Nasıl bir nefretmiş böyle.
Menderes’ten Erdoğan’a
Menderes’in üstünde idam gömleğiyle sehpaya doğru yürüdüğü fotoğrafı 15 Temmuz gecesi gözümün önünden gitmemişti. 15 Temmuz gecesi Hande Fırat’la birlikte Cumhurbaşkanı Erdoğan’ı yayına çıkması için ikna etmeye çalışırken, “Millet bizim ne dediğimizi merak etmiyor. Cumhurbaşkanı’nın ne diyeceğini merak ediyor. Millet Cumhurbaşkanı’nın yaşayıp yaşamadığını görmek istiyor” derken kafamda hep bu düşünce vardı.
Menderes’e bunu yapanlar 15 Temmuz’da eğer Erdoğan’ı ele geçirse ne yapmazdı?
Ahmet Davutoğlu ve arkadaşları AK Parti’yi eleştirerek istifa ederken, Abdullah Gül-Ali Babacan ekibi yeni parti kurarken, Erdoğan’ı eleştiriyorlar ama bir noktayı göz ardı ettiklerini düşünüyorum. Cumhurbaşkanı Erdoğan’ın askeri vesayetle ve darbelerle mücadele sürecini... Başbakanlar gelir geçer, partiler kurulur partiler yıkılır ama demokrasi kavgamızda askeri vesayet ve darbelerle mücadele en önemli kilometre taşını oluşturur.
Askeri vesayet ve darbelerle mücadele
Bu ülkede darbeler oldu. Bu ülkede başbakanlar asıldı. Kimi başbakanlar şapkayı alıp gitmek zorunda kaldı, kimi istifa etmekle yetindi. Ama 27 Nisan’da bir başbakan çıktı muhtırayı geri çevirdi. Tabiri caizse 28 Nisan’da muhtıraya karşı muhtıra verdi. Bu ülkede tanklar ilk kez yola çıkmadı. Ne zaman tanklar yola çıksa, hükümet devrilir, Meclis’in kapısına kilit vurulurdu. Ancak 15 Temmuz’da bir Cumhurbaşkanı çıktı, tanklara karşı durdu. Milletini peşine takıp darbecilerin tanklarına, savaş uçaklarına karşı direndi ve kazandı.
Erdoğan’a karşı bayrak açanlar hadi başörtüsü mücadelesini anmıyorlar. Hadi Kürt sorunundaki ilerlemelere değinmiyorlar. Ama bari askeri vesayetin geriletilmesini, darbelerle mücadeleyi hatırlarından çıkarmasalardı. 12 Eylül darbesini yapan Kenan Evren ve arkadaşlarını yıllar sonra yargılayan başbakanın adıydı Erdoğan...

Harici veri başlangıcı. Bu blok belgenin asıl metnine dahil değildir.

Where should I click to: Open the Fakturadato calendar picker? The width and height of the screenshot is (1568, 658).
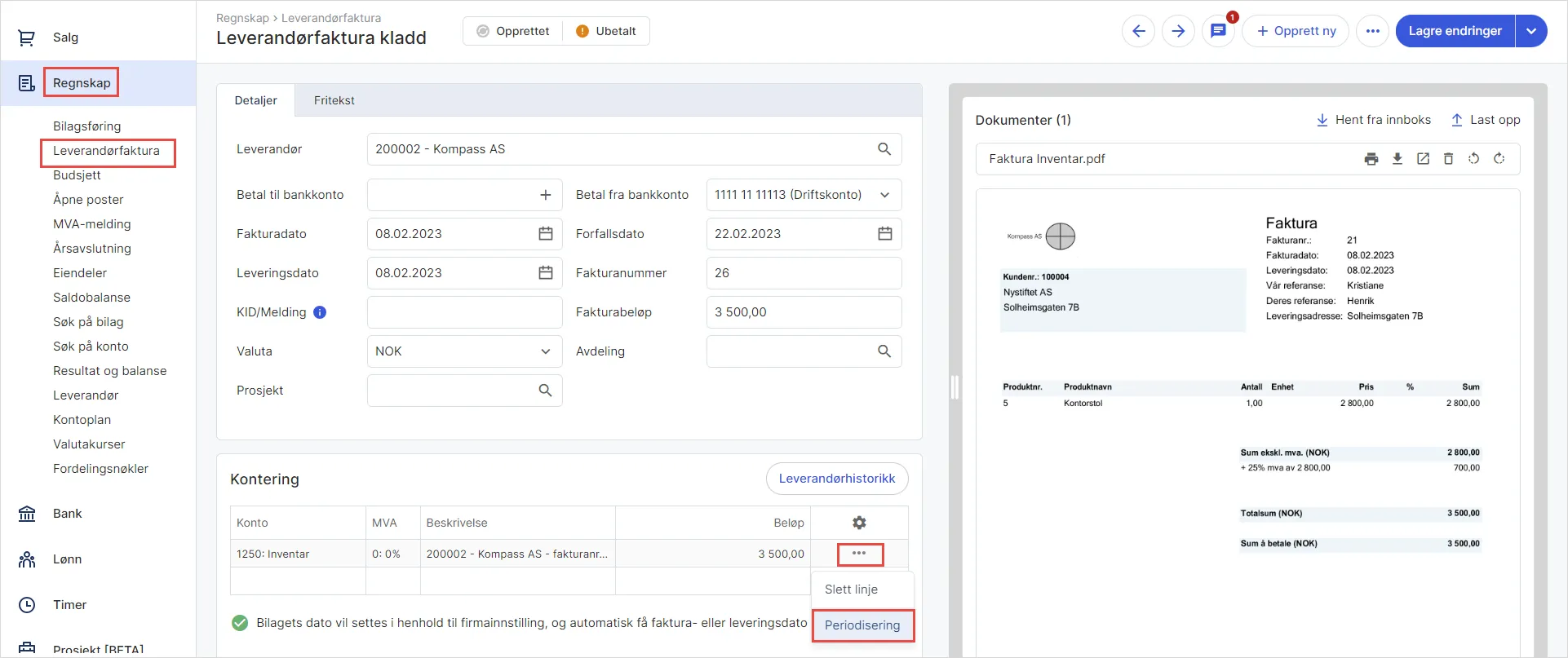[546, 234]
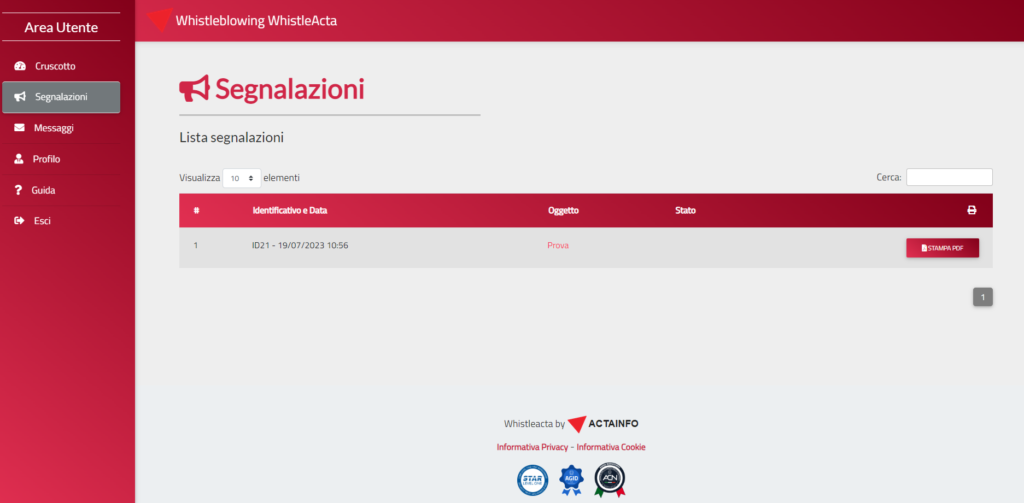Sort table by Oggetto column header
This screenshot has width=1024, height=503.
coord(563,211)
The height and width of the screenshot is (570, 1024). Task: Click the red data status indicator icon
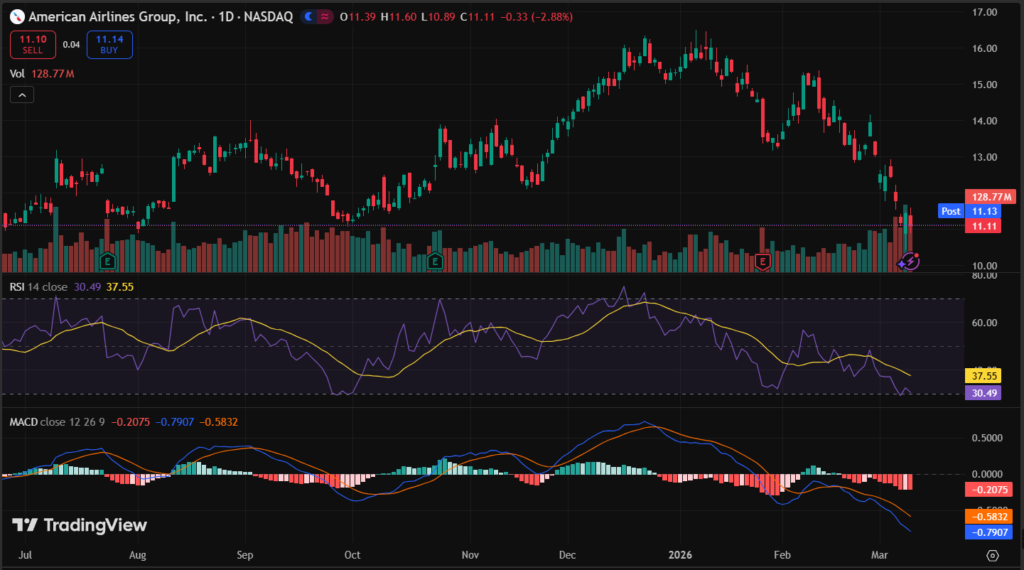tap(326, 18)
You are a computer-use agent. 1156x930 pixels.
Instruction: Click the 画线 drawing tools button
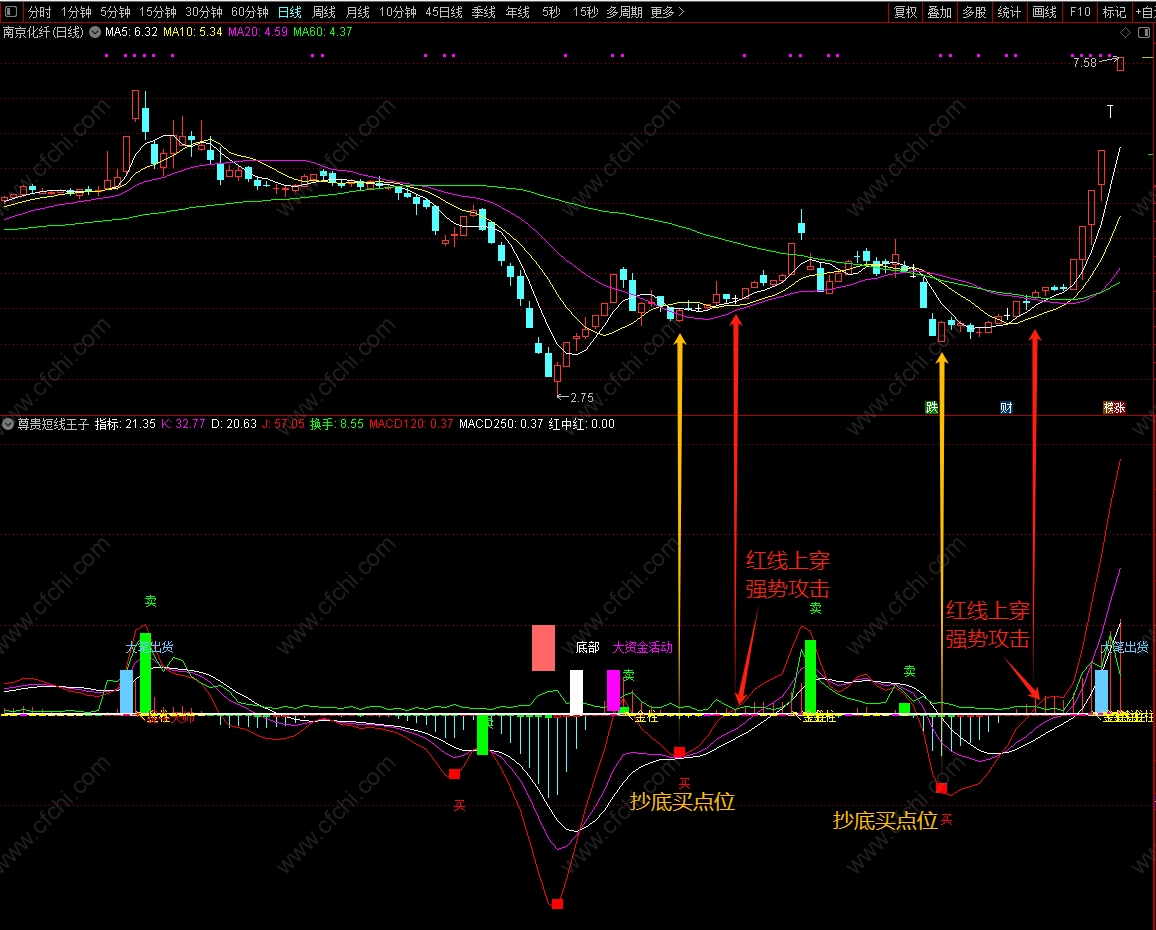(x=1045, y=12)
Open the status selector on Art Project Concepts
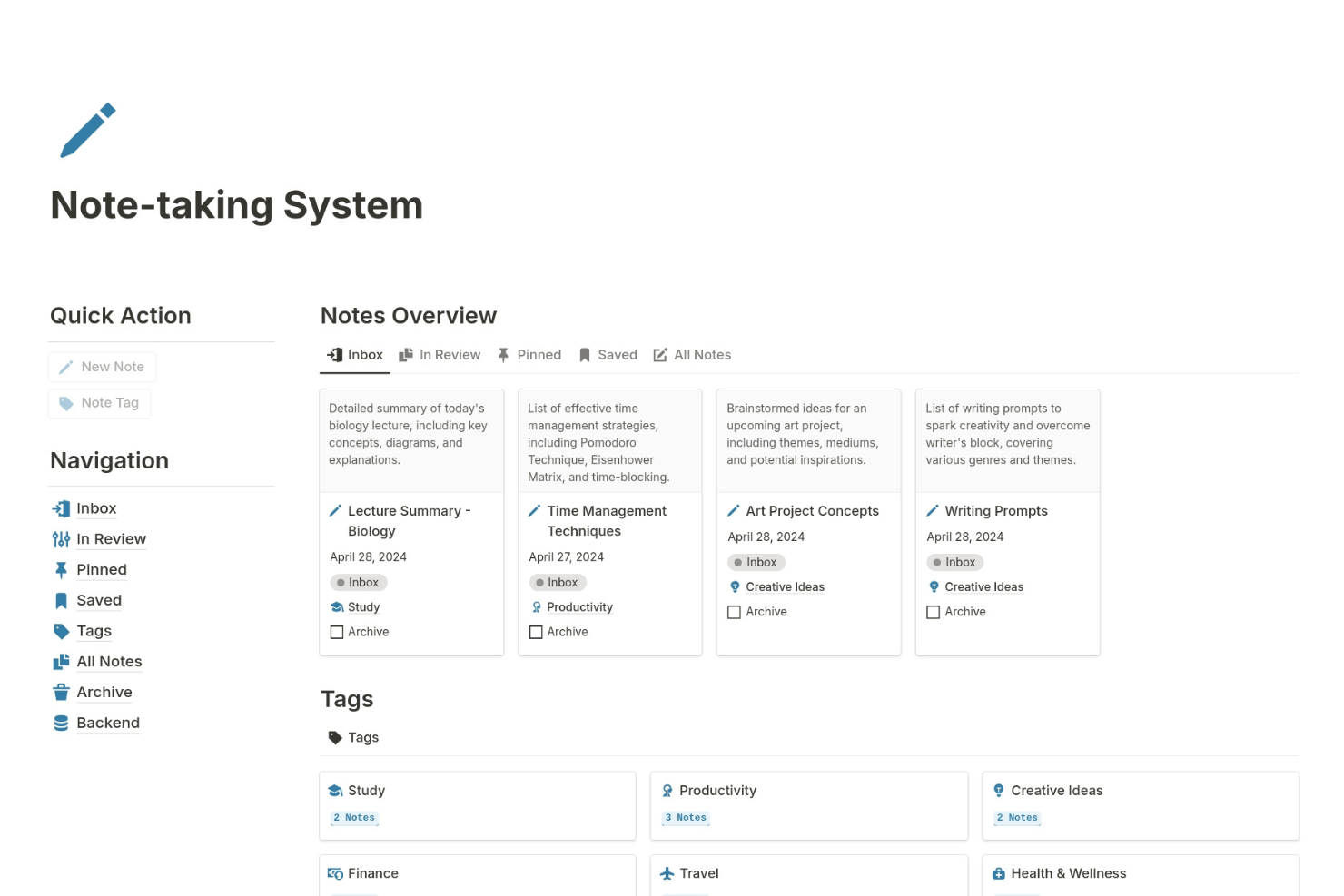The width and height of the screenshot is (1344, 896). click(756, 562)
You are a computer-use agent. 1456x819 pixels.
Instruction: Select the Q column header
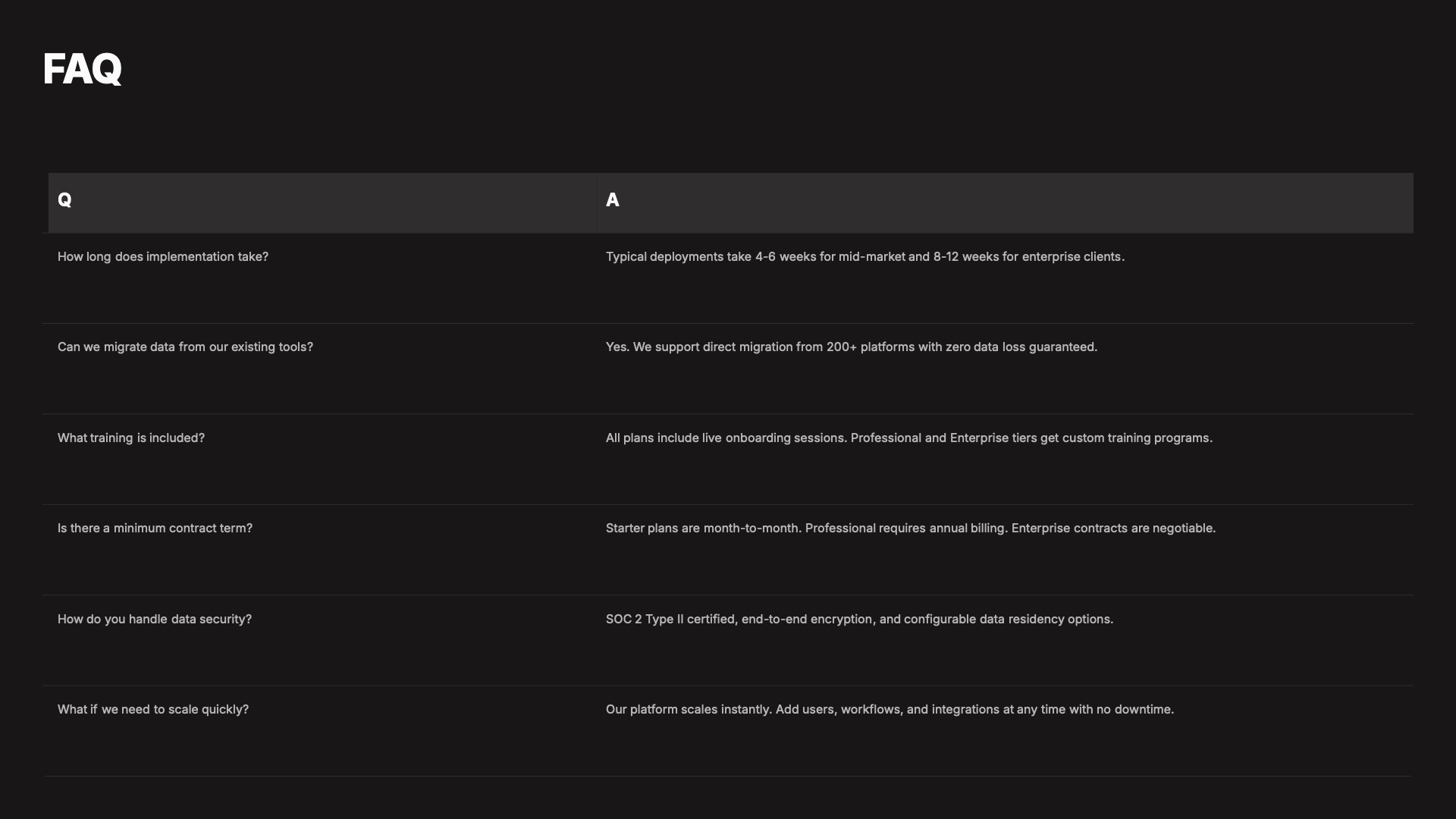pos(65,200)
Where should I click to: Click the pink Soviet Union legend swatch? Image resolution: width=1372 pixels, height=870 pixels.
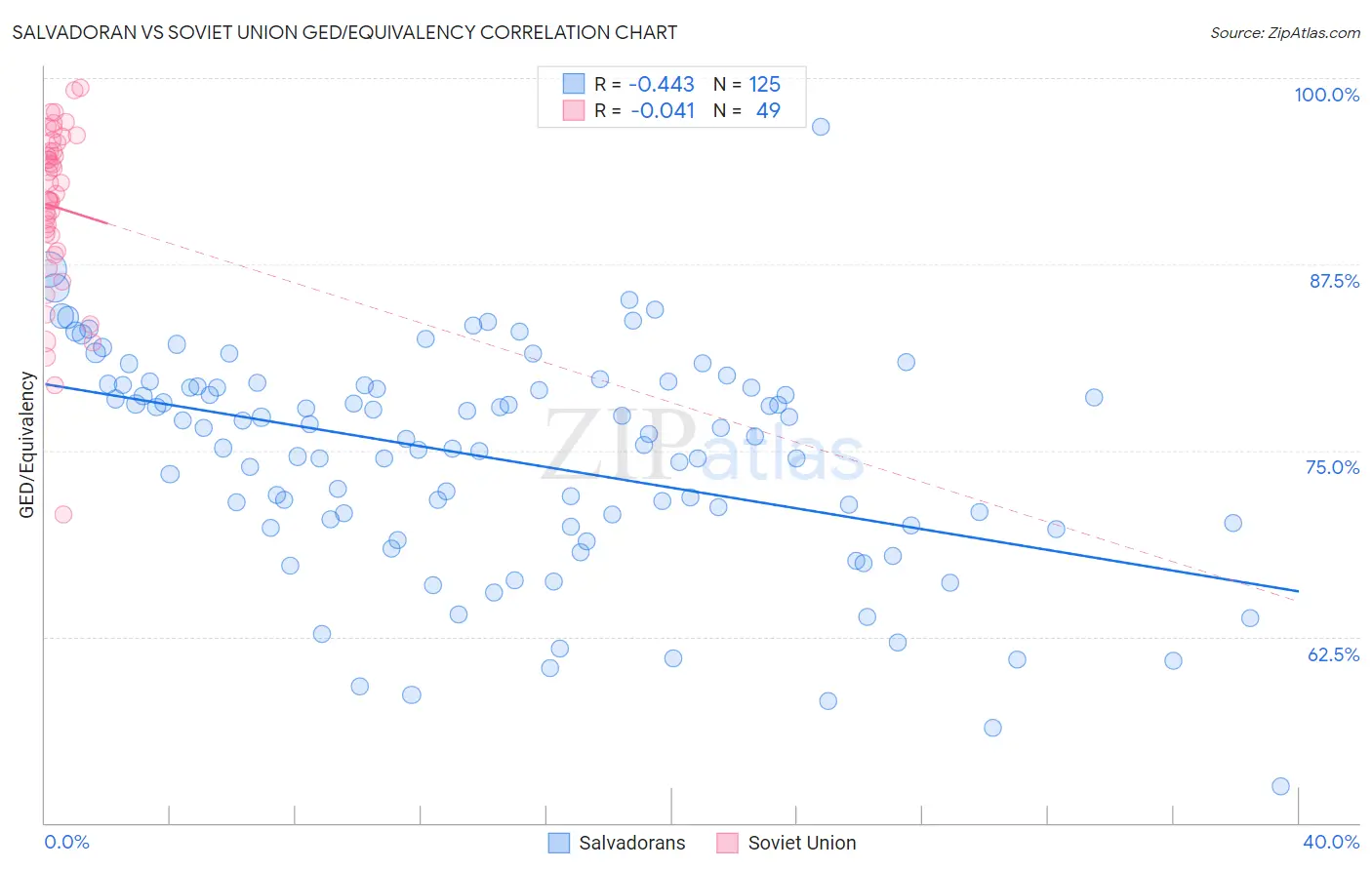click(727, 843)
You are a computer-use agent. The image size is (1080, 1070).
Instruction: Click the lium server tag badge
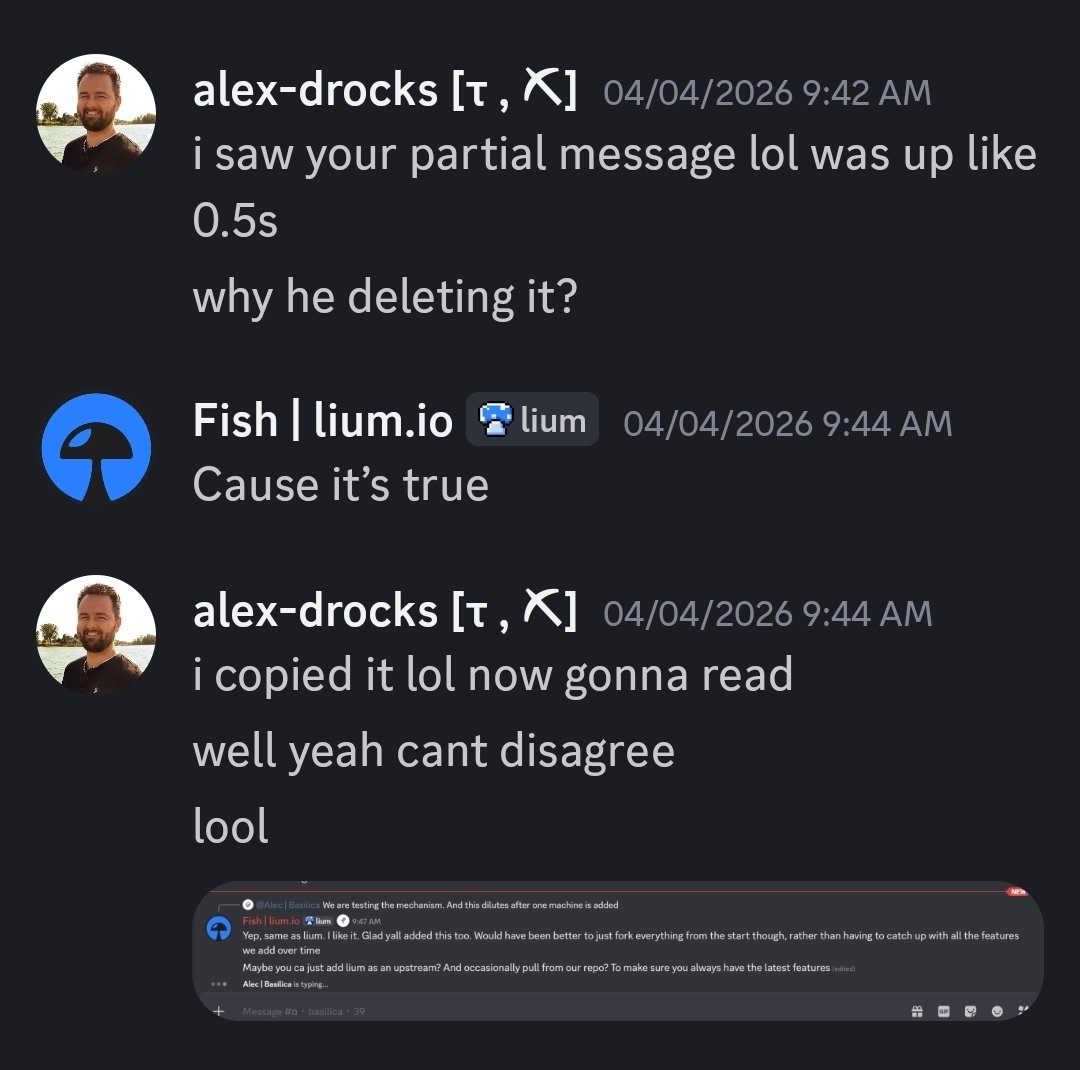pos(533,420)
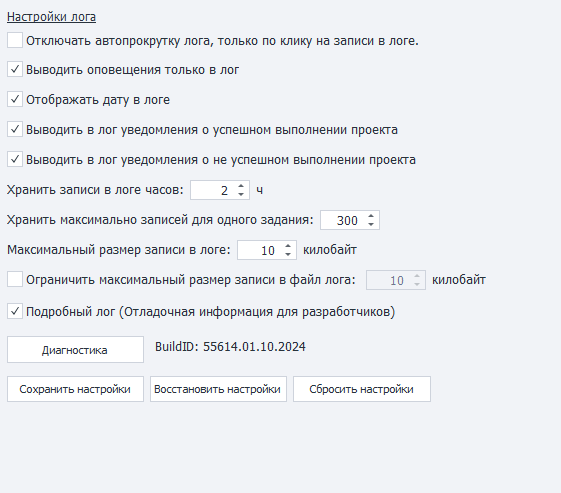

Erbakan başbakanken Genelkurmay’ı ziyareti sırasında omuz atılmasına, Osman Özbek isimli bir generalin çıkıp, başbakana, “P..venk” demesine değinmek bile istemiyorum.
Kütahya’da yaşananlar
Sanatçı Nejat Uygur, TSK rehabilitasyon merkezinde tedavi görüyordu. Erdoğan başbakandı. Eşi Emine Hanım’la birlikte Nejat Uygur’u ziyaret etmek istedi. Başı türbanlı diye başbakanın eşine izin verilmedi.
Bir bakan anlattı. 2007 yılıydı. Şimdiki bakan, o tarihlerde Erdoğan’ın danışmanıydı.
“Başbakan Kütahya programını tamamladı. Bakanlar ve milletvekillerinden oluşan bir heyetle havaalanına geçildi. Başbakan’ın makam aracı geçtikten sonra askeri havaalanının kapısı kapandı. Aralarında başörtülüler var denilerek bakanların makam araçları ve milletvekilleri içeri alınmadı. Başbakan’ın aracı geri geldi. Bir otobüs getirildi. Hepimiz otobüse bindik. Başbakan da otobüsün önüne oturdu. Havaalanına tekrar girdik, uçağımıza binebildik.”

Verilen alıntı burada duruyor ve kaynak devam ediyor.